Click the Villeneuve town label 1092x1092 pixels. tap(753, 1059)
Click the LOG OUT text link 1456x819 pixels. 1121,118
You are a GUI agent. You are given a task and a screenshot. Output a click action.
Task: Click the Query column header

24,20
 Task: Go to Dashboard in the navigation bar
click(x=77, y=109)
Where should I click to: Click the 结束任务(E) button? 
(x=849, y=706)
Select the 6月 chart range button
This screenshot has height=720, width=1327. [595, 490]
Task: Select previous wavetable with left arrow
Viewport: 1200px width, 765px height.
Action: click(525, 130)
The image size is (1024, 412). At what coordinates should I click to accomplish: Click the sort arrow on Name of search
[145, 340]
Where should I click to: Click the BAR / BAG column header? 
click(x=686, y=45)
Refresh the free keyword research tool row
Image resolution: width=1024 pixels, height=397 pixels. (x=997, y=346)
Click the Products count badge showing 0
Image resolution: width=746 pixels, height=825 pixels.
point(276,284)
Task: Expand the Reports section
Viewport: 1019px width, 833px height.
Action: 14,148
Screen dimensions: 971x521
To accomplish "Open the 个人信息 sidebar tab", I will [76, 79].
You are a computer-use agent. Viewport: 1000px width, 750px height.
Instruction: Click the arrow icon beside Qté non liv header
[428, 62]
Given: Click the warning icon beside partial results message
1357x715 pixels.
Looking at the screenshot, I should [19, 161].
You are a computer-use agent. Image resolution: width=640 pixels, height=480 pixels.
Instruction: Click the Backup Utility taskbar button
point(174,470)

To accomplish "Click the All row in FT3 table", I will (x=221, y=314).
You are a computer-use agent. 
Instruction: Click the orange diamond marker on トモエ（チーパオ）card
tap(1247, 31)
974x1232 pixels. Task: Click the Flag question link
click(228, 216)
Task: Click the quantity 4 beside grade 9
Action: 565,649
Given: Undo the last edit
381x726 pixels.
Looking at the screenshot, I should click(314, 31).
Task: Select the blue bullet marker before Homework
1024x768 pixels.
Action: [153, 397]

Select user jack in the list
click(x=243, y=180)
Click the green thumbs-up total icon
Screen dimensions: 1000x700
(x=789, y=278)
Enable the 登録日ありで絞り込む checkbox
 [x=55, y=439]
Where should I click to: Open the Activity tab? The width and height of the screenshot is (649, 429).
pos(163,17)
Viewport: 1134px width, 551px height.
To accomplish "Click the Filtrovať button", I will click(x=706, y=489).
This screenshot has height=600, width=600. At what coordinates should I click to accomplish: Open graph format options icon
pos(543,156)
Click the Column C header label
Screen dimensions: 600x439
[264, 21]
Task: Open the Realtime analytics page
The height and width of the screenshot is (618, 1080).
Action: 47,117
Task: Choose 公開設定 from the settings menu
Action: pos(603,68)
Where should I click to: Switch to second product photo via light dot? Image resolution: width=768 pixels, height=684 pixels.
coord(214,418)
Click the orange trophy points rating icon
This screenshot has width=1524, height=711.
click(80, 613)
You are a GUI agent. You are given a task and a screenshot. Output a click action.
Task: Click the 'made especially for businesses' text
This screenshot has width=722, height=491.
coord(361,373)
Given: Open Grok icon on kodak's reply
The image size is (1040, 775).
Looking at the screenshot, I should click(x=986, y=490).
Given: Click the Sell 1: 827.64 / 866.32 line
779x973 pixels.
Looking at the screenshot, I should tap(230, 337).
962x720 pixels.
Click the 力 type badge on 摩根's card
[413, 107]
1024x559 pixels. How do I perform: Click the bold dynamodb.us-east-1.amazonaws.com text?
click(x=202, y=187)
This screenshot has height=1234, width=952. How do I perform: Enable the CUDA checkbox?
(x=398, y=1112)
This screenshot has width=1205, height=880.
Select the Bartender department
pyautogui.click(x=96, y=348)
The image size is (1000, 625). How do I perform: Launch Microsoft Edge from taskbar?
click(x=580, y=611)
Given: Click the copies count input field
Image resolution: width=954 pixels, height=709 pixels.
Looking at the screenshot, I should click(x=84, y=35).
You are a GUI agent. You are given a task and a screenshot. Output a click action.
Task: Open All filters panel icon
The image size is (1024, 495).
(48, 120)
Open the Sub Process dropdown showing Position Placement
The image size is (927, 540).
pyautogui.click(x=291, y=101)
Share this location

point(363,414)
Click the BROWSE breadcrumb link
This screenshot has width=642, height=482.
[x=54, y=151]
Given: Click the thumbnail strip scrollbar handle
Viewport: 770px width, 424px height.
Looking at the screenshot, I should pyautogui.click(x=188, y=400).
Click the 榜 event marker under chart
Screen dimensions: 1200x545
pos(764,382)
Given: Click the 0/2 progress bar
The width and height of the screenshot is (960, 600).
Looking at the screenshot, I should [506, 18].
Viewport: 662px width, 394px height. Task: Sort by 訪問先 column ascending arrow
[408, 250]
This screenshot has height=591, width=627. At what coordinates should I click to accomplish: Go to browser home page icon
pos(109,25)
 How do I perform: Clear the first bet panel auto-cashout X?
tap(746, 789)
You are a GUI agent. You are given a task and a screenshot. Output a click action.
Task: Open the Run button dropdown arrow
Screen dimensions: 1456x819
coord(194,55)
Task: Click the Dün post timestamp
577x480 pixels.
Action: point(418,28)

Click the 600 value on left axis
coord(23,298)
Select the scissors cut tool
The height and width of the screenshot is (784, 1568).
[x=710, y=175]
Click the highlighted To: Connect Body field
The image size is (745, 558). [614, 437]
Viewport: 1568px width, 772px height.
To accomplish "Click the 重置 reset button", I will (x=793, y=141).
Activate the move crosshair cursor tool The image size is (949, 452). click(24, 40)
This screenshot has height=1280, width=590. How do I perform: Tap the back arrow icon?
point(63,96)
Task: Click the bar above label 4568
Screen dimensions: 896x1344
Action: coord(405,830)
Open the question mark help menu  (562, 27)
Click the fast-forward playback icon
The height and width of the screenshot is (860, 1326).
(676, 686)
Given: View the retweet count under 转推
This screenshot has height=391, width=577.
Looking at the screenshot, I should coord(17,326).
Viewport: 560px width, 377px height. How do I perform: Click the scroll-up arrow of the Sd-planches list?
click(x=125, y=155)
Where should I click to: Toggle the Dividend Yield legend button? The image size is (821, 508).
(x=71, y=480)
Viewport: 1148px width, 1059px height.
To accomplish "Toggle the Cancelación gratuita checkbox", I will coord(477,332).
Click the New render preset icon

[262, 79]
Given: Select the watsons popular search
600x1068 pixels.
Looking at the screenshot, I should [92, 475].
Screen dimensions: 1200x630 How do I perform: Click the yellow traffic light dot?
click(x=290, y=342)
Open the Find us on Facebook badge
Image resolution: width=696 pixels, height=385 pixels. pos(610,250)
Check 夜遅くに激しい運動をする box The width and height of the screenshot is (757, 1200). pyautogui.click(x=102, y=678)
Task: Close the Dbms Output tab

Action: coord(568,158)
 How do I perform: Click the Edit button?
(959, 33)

_ _ _ _

TASK OBJECTIVE:
Each of the records is to be written out again without alteration.

REPLY:
Click the Villeneuve town label 1092x1092 pixels. tap(753, 1059)
Click the LOG OUT text link 1456x819 pixels. 1121,118
You are a GUI agent. You are given a task and a screenshot. Output a click action.
Task: Click the Query column header

24,20
 Task: Go to Dashboard in the navigation bar
click(x=77, y=109)
Where should I click to: Click the 结束任务(E) button? 
(x=849, y=706)
Select the 6月 chart range button
This screenshot has height=720, width=1327. [595, 490]
Task: Select previous wavetable with left arrow
Viewport: 1200px width, 765px height.
Action: click(525, 130)
The image size is (1024, 412). At what coordinates should I click to accomplish: Click the sort arrow on Name of search
[145, 340]
Where should I click to: Click the BAR / BAG column header? 
click(x=686, y=45)
Refresh the free keyword research tool row
Image resolution: width=1024 pixels, height=397 pixels. (x=997, y=346)
Click the Products count badge showing 0
Image resolution: width=746 pixels, height=825 pixels.
point(276,284)
Task: Expand the Reports section
Viewport: 1019px width, 833px height.
Action: 14,148
Screen dimensions: 971x521
To accomplish "Open the 个人信息 sidebar tab", I will [76, 79].
You are a computer-use agent. Viewport: 1000px width, 750px height.
Instruction: Click the arrow icon beside Qté non liv header
[428, 62]
Given: Click the warning icon beside partial results message
1357x715 pixels.
Looking at the screenshot, I should [19, 161].
You are a computer-use agent. Image resolution: width=640 pixels, height=480 pixels.
Instruction: Click the Backup Utility taskbar button
point(174,470)

To accomplish "Click the All row in FT3 table", I will (x=221, y=314).
You are a computer-use agent. 
Instruction: Click the orange diamond marker on トモエ（チーパオ）card
tap(1247, 31)
974x1232 pixels. Task: Click the Flag question link
click(228, 216)
Task: Click the quantity 4 beside grade 9
Action: 565,649
Given: Undo the last edit
381x726 pixels.
Looking at the screenshot, I should click(314, 31).
Task: Select the blue bullet marker before Homework
1024x768 pixels.
Action: [153, 397]

Select user jack in the list
click(x=243, y=180)
Click the green thumbs-up total icon
Screen dimensions: 1000x700
(x=789, y=278)
Enable the 登録日ありで絞り込む checkbox
 [x=55, y=439]
Where should I click to: Open the Activity tab? The width and height of the screenshot is (649, 429).
pos(163,17)
Viewport: 1134px width, 551px height.
To accomplish "Click the Filtrovať button", I will click(x=706, y=489).
This screenshot has height=600, width=600. At what coordinates should I click to accomplish: Open graph format options icon
pos(543,156)
Click the Column C header label
Screen dimensions: 600x439
[264, 21]
Task: Open the Realtime analytics page
The height and width of the screenshot is (618, 1080).
Action: 47,117
Task: Choose 公開設定 from the settings menu
Action: pos(603,68)
Where should I click to: Switch to second product photo via light dot? Image resolution: width=768 pixels, height=684 pixels.
coord(214,418)
Click the orange trophy points rating icon
This screenshot has width=1524, height=711.
click(80, 613)
You are a GUI agent. You are given a task and a screenshot. Output a click action.
Task: Click the 'made especially for businesses' text
This screenshot has width=722, height=491.
coord(361,373)
Given: Open Grok icon on kodak's reply
The image size is (1040, 775).
Looking at the screenshot, I should click(x=986, y=490).
Given: Click the Sell 1: 827.64 / 866.32 line
779x973 pixels.
Looking at the screenshot, I should tap(230, 337).
962x720 pixels.
Click the 力 type badge on 摩根's card
[413, 107]
1024x559 pixels. How do I perform: Click the bold dynamodb.us-east-1.amazonaws.com text?
click(x=202, y=187)
This screenshot has height=1234, width=952. How do I perform: Enable the CUDA checkbox?
(x=398, y=1112)
This screenshot has width=1205, height=880.
Select the Bartender department
pyautogui.click(x=96, y=348)
The image size is (1000, 625). How do I perform: Launch Microsoft Edge from taskbar?
click(x=580, y=611)
Given: Click the copies count input field
Image resolution: width=954 pixels, height=709 pixels.
Looking at the screenshot, I should click(x=84, y=35).
You are a GUI agent. You are given a task and a screenshot. Output a click action.
Task: Open All filters panel icon
The image size is (1024, 495).
(48, 120)
Open the Sub Process dropdown showing Position Placement
The image size is (927, 540).
pyautogui.click(x=291, y=101)
Share this location

point(363,414)
Click the BROWSE breadcrumb link
This screenshot has width=642, height=482.
[x=54, y=151]
Given: Click the thumbnail strip scrollbar handle
Viewport: 770px width, 424px height.
Looking at the screenshot, I should pyautogui.click(x=188, y=400).
Click the 榜 event marker under chart
Screen dimensions: 1200x545
pos(764,382)
Given: Click the 0/2 progress bar
The width and height of the screenshot is (960, 600).
Looking at the screenshot, I should [506, 18].
Viewport: 662px width, 394px height. Task: Sort by 訪問先 column ascending arrow
[408, 250]
This screenshot has height=591, width=627. At what coordinates should I click to accomplish: Go to browser home page icon
pos(109,25)
 How do I perform: Clear the first bet panel auto-cashout X?
tap(746, 789)
You are a GUI agent. You are given a task and a screenshot. Output a click action.
Task: Open the Run button dropdown arrow
Screen dimensions: 1456x819
coord(194,55)
Task: Click the Dün post timestamp
577x480 pixels.
Action: point(418,28)

Click the 600 value on left axis
coord(23,298)
Select the scissors cut tool
The height and width of the screenshot is (784, 1568).
[x=710, y=175]
Click the highlighted To: Connect Body field
The image size is (745, 558). [614, 437]
Viewport: 1568px width, 772px height.
To accomplish "Click the 重置 reset button", I will (x=793, y=141).
Activate the move crosshair cursor tool The image size is (949, 452). click(24, 40)
This screenshot has height=1280, width=590. How do I perform: Tap the back arrow icon?
point(63,96)
Task: Click the bar above label 4568
Screen dimensions: 896x1344
Action: coord(405,830)
Open the question mark help menu  (562, 27)
Click the fast-forward playback icon
The height and width of the screenshot is (860, 1326).
(676, 686)
Given: View the retweet count under 转推
This screenshot has height=391, width=577.
Looking at the screenshot, I should coord(17,326).
Viewport: 560px width, 377px height. How do I perform: Click the scroll-up arrow of the Sd-planches list?
click(x=125, y=155)
Where should I click to: Toggle the Dividend Yield legend button? The image size is (821, 508).
(x=71, y=480)
Viewport: 1148px width, 1059px height.
To accomplish "Toggle the Cancelación gratuita checkbox", I will coord(477,332).
Click the New render preset icon

[262, 79]
Given: Select the watsons popular search
600x1068 pixels.
Looking at the screenshot, I should [92, 475].
Screen dimensions: 1200x630 How do I perform: Click the yellow traffic light dot?
click(x=290, y=342)
Open the Find us on Facebook badge
Image resolution: width=696 pixels, height=385 pixels. pos(610,250)
Check 夜遅くに激しい運動をする box The width and height of the screenshot is (757, 1200). pyautogui.click(x=102, y=678)
Task: Close the Dbms Output tab

Action: coord(568,158)
 How do I perform: Click the Edit button?
(959, 33)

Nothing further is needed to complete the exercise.